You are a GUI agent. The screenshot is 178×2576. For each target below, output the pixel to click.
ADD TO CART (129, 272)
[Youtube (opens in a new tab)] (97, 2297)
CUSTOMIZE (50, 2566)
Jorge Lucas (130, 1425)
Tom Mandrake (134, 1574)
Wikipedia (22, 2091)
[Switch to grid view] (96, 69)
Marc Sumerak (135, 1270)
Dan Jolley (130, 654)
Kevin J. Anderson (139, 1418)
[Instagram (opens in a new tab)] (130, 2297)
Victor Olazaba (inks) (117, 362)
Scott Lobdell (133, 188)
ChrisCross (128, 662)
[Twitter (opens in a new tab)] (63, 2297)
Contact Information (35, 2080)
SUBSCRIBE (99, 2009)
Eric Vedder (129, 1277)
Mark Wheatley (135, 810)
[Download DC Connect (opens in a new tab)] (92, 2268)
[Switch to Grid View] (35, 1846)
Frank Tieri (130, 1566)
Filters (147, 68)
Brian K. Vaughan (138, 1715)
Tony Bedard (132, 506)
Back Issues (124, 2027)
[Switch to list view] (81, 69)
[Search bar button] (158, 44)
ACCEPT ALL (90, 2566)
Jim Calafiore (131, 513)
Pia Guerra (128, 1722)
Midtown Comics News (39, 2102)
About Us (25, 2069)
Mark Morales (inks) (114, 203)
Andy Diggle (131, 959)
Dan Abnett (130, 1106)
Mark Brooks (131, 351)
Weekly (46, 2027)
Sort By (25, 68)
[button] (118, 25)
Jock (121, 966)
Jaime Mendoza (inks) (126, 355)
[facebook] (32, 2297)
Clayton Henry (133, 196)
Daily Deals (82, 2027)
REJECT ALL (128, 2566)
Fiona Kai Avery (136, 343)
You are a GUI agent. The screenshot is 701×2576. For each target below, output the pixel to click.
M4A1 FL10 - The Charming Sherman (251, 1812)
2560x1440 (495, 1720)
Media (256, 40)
********************
**Assignment:**
In the material above, transcribe exactly the lines beginning at the one with "Tony Bedard (132, 506)" and ending at the one with "You are a GUI agent. The screenshot is 701×2576.", both included.

**Solution to this problem:**
Tony Bedard (132, 506)
Back Issues (124, 2027)
[Switch to list view] (81, 69)
[Search bar button] (158, 44)
ACCEPT ALL (90, 2566)
Jim Calafiore (131, 513)
Pia Guerra (128, 1722)
Midtown Comics News (39, 2102)
About Us (25, 2069)
Mark Morales (inks) (114, 203)
Andy Diggle (131, 959)
Dan Abnett (130, 1106)
Mark Brooks (131, 351)
Weekly (46, 2027)
Sort By (25, 68)
[button] (118, 25)
Jock (121, 966)
Jaime Mendoza (inks) (126, 355)
[facebook] (32, 2297)
Clayton Henry (133, 196)
Daily Deals (82, 2027)
REJECT ALL (128, 2566)
Fiona Kai Avery (136, 343)
You are a GUI agent. The screenshot is 701×2576. For each target below, output the pixel to click.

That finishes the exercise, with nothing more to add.